Pagina:HuygensCornelieDarwinMarx1901.djvu/46

Uit Wikisource
Deze pagina is gevalideerd

35

De overtuigde dualisten of aanhangers van het anthropomorphe[1] godsbegrip, aanbiddend een scheppend of willend of richtend wezen buiten of boven het heelal, blijven volkomen consequent, wanneer zij de verschijningsvormen door ons genoemd stof en geest, in twee scherp afgescheiden orden van verschijnselen splitsen. Zij zijn ook volkomen consequent, wanneer zij spreken van "inwendige" en "uitwendige" natuurkrachten, wanneer zij huiveren van "materialisme" (lees monisme), wanneer zij bijv. Darwin aanduiden als iemand "wiens onderzoekingen geen ander doel (schenen) te hebben dan het ontstaan van alle levensvormen te verklaren uit een toevallig spel van uitwendige krachten"[2], waarbij hun redeneeringen over het Marxisme van geheel denzelfden geest zijn doortrokken.

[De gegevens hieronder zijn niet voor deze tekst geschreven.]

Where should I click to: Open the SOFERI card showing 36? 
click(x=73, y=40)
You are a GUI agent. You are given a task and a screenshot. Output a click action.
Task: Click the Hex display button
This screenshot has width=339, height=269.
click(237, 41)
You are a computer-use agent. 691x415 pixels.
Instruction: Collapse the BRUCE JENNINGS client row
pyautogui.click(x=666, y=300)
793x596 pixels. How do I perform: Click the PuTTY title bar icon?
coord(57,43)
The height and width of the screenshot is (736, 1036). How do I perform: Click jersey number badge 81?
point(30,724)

De aard van het bewustzijn van dualistisch begrijpenden brengt mede, dat de werken van monistisch denkenden, hoe vlijtig zij wellicht ook bestudeerd worden, voor hen onverstaanbaar zijn en blijven.

Volkomen inconsequent daarentegen is het voortdurend hinken op twee gedachten van hen, die met overtuiging de monistische Darwin-theorie aanhangen, en desniettemin met onbezweken ijver platgetreden paden bewandelen, nog steeds met de meest ouderwetsche verontwaardiging als censoren optreden tegenover een "naïeve stofleer,"[3] niet begrijpend, dat na den

  1. Anthropomorphisch: Menschvormig.
  2. Recht of Macht, Frederik van Eeden, Tweem. tijdschrift, Maart 1899. (p. 231; Wikisource-ed.)
  3. Het Volk, 30 Juli, Bijblad. Dr. Van den Bergh van Eysinga.